The COVID-19 pandemic has clearly shown that analogue work processes are limiting our productivity in a number of sectors and in health care in particular. It is the people working at care facilities, hospitals and doctors’ practices who are bearing the brunt of the slow progress of digital transformation. Staff are (partly) still working under extreme conditions: excessive overtime is gnawing away at their physical health while the suffering of their patients is increasing the emotional burden.
It is therefore particularly worthwhile to look into how achievements of Industry 4.0 can reduce the excessive strain on the healthcare sector. The good news is that the combination of artificial intelligence (AI) with robotics and sensor technology provides a myriad of use cases for simplifying medical processes and improving chances of recovery. Speech recognition and sensors can, for example, facilitate the automation of digital data collection as required within the course of treatment or by law.
All of these ideas focus on the goal of providing patients with the best and quickest medical care possible. This includes recognising and meeting patient needs early on. In the light of the staff shortage in the healthcare sector, it could make sense to use AI to complement treatment. This would make it possible to use speech recognition and synthesis in scheduling appointments, selecting a care facility or transferring patient data to doctors.
In the case of out-patient rehabilitation measures or discharge from hospital, AI-driven robots can help doctors to maintain contact with their patients. Digitalization also has another advantage: data and patient records do not get lost in the post but are collected and transferred digitally. This eases the burden on healthcare professionals and reduces the risk of infection during a pandemic.

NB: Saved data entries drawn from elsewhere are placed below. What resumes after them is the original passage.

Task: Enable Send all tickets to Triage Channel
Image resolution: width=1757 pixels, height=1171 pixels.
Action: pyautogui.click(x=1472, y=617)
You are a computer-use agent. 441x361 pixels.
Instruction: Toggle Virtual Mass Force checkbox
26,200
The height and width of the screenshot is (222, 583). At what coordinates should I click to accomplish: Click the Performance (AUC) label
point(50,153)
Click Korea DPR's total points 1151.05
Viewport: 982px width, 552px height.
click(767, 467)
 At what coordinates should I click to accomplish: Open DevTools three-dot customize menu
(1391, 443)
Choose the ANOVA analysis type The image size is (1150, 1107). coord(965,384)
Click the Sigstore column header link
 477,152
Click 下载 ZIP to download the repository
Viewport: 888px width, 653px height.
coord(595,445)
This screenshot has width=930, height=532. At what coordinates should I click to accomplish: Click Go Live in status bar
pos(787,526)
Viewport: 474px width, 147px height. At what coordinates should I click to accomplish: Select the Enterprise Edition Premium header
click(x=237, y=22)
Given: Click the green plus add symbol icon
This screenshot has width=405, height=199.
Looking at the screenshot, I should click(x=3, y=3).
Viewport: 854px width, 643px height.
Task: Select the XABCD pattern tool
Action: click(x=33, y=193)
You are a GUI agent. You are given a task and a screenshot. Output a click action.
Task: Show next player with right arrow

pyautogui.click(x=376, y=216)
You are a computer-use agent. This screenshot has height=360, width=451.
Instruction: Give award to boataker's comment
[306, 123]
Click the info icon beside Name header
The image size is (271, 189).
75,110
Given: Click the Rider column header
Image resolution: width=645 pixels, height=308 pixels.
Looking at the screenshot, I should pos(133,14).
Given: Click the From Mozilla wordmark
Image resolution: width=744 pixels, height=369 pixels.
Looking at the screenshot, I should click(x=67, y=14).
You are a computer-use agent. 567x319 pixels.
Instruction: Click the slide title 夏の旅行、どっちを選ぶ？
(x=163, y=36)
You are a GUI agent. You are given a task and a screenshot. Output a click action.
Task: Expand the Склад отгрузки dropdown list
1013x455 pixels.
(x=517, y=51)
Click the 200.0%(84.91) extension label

The robots that have already been tested and put to use in a healthcare setting come with another compelling feature, too: they are more sensitive than physiotherapists when helping people who have suffered a stroke or who are experiencing joint problems to regain mobility. This makes the often painful rehabilitation a more pleasant experience for patients and reduces the rate of recurrence and late effects. Moreover, robots in rehab often have more time on their hands than human therapists.
Studies show that robot-assisted treatment accelerates patient recovery and attribute this to optimised intensity levels. Sensors enable robots to quickly identify whether an exercise is too hard for a patient or whether a certain part of their body is under too much pressure; they recognise when patients are in pain and help them avoid new injuries.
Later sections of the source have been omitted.